Writing 16 Sept, going back to this post: On the evening of 7 Sept, I went to the 5Rhythms dancing, and thought of whether I would go to AM. I could just give up the role. Thinking does not make the decision for me. Find the motivation. I hate giving things up, or perhaps I hate appearing to myself as one who gives things up. The first is a real motivation which will make me happy. The second is from Hell, clutching the dirty rags of an appearance of goodness around myself, and will make me miserable. Words like honour, duty, respect do not help. So, dancing, I make a line on the floor. This side I am in my words and rationalisations, and when I am so fed up with them that I really want to access my spontaneity and being without words, and dance. So I immerse myself in the useless words, then cross the line.

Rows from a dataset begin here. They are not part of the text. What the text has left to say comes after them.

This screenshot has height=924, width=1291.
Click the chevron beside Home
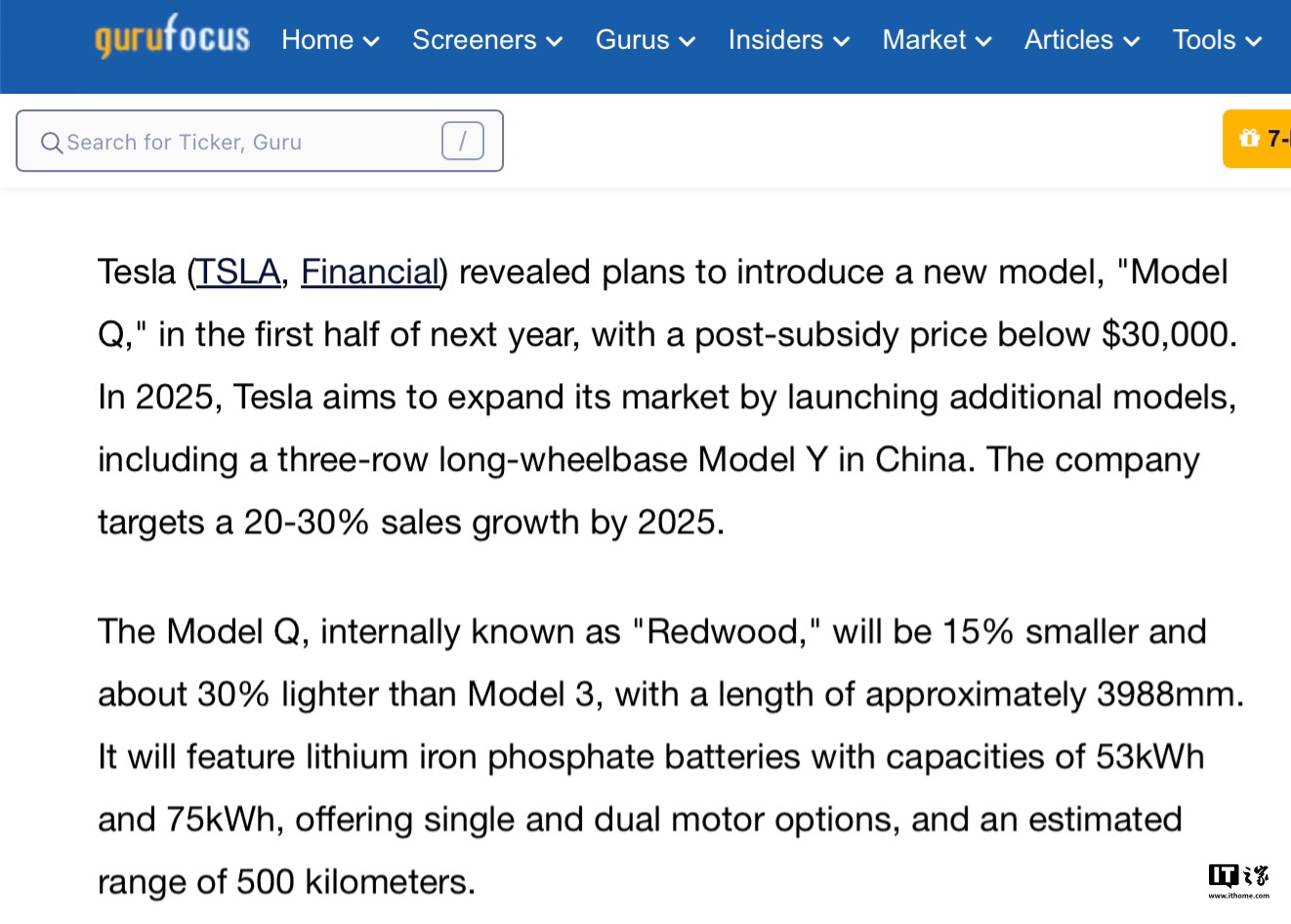point(371,41)
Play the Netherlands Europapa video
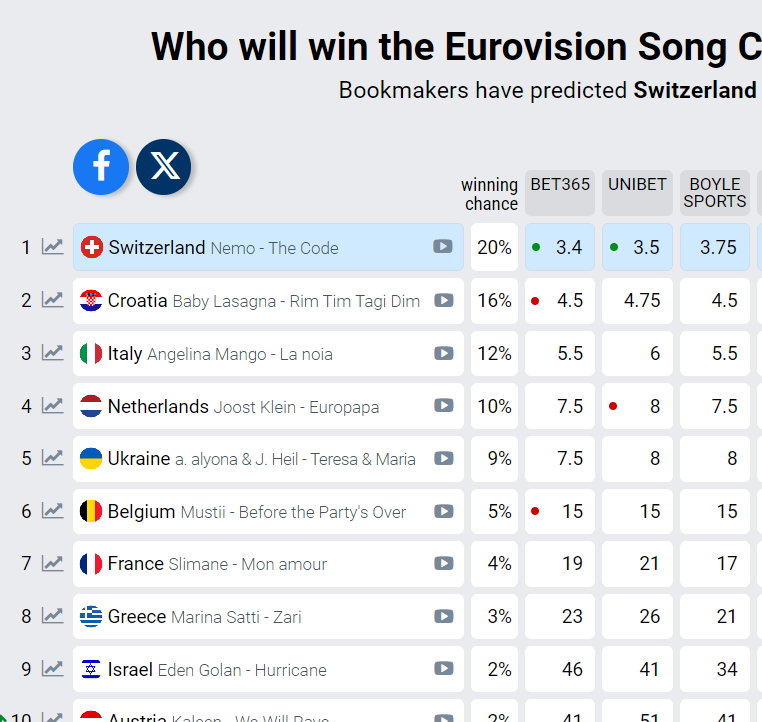Image resolution: width=762 pixels, height=722 pixels. (x=443, y=406)
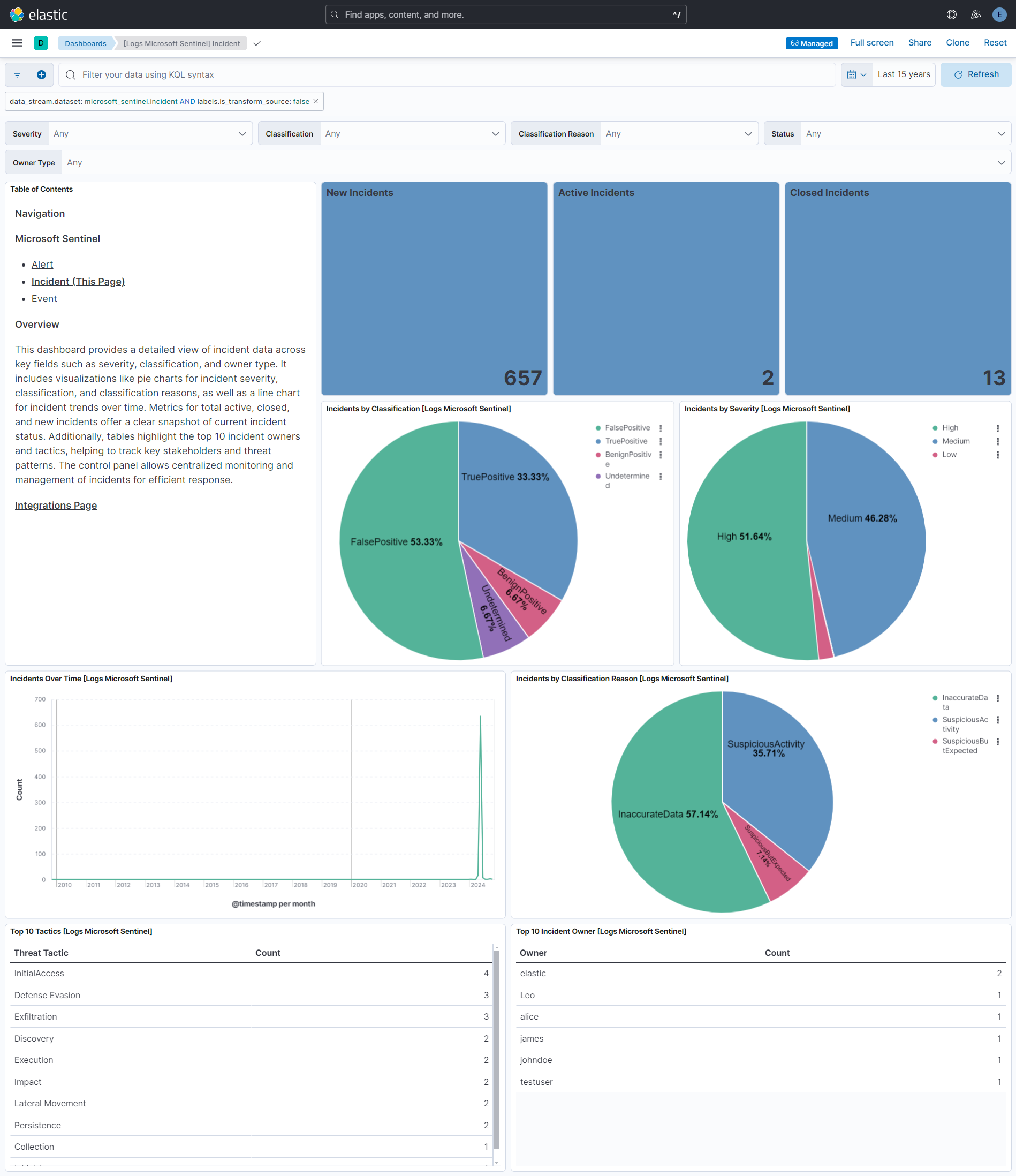Open the Owner Type dropdown
The height and width of the screenshot is (1176, 1016).
click(533, 162)
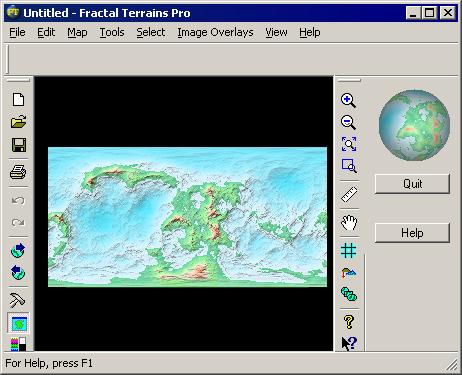Open the Map menu
This screenshot has height=375, width=462.
[x=77, y=32]
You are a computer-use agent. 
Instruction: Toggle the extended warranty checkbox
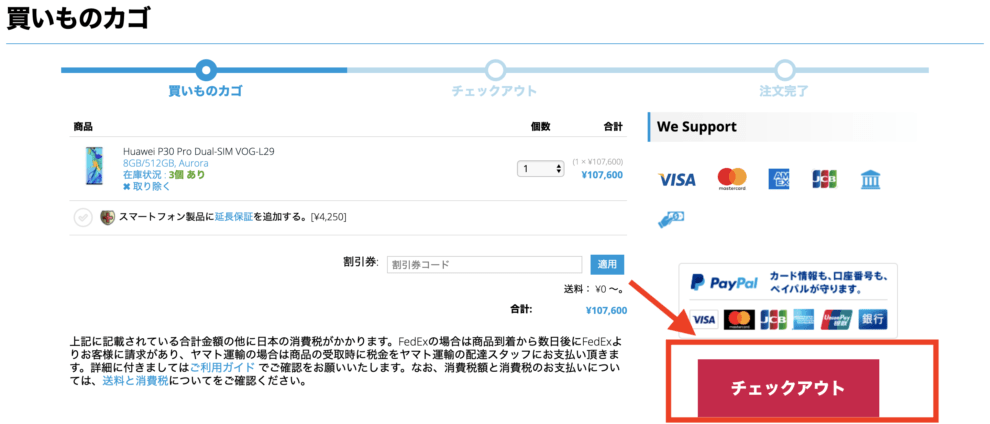[83, 216]
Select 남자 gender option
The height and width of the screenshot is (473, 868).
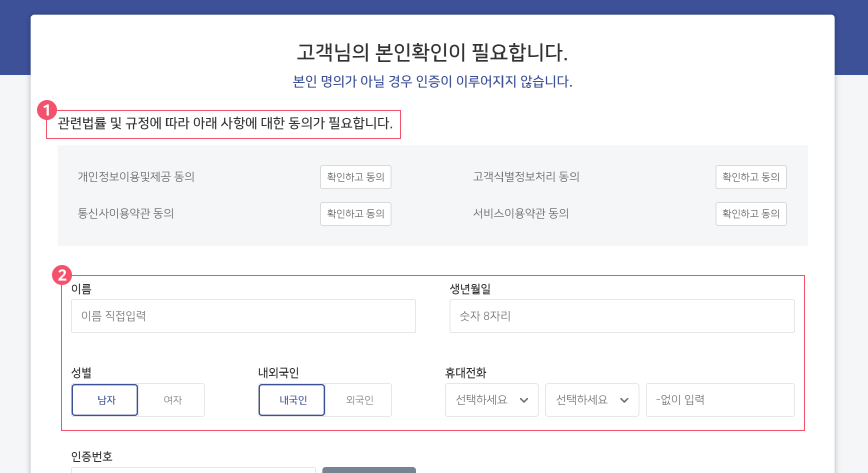click(x=105, y=400)
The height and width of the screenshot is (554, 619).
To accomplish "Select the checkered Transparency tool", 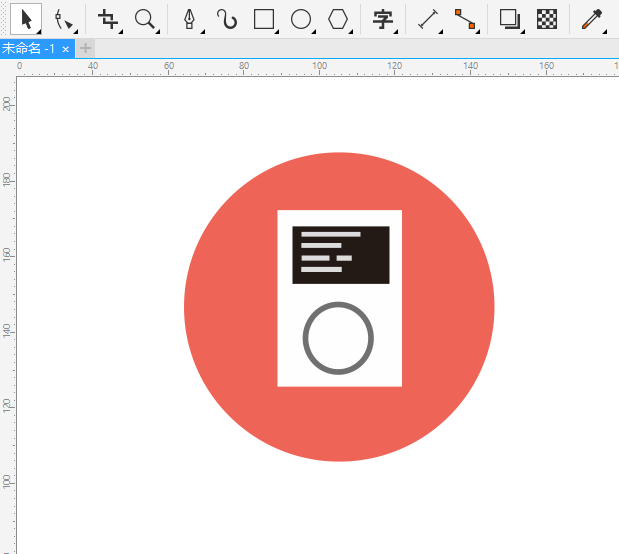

I went to AM. The problem is that there are two models of Quaker decision making. One is like the Club committee, which never has much important to decide, and decides by consensus, by leaders saying what they find sensible, and even by backbiting and politics, though it is important not to appear to be in conflict, and generally Quakers are nice people. The other is making decisions in meeting for Worship, seeking God’s will. This is not “consensus”- we leave our egos outside, says the theory, one will be Moved to speak by the Holy Spirit/ Collective Unconscious/ Whatever, and the whole meeting will unite behind the Way which has been opened to us. I have experienced that, though it is not my usual experience of business meeting; one Friend who for years always attended business meeting told me she had never experienced it, just undirected blethering then quibbling about the wording of the minute.
As a romantic Quaker I have an attachment to the idea of guidance of Spirit producing decisions, but this month our decision on how to find people for Nominations committee actually worked well, and we made it by club committee rules. Richard came up with a reasonable suggestion, and pushed it through. I do not think he was Inspired by the Spirit. I am not certain that matters.
Actually, we have the Role of assistant clerk, and we are too conservative just to drop it; I do what Richard seems to want, which is sit there and read out any reports or whatever which need reading out; having lunch before is always pleasant; we are doing all right. And- I am dissatisfied, I want to do better.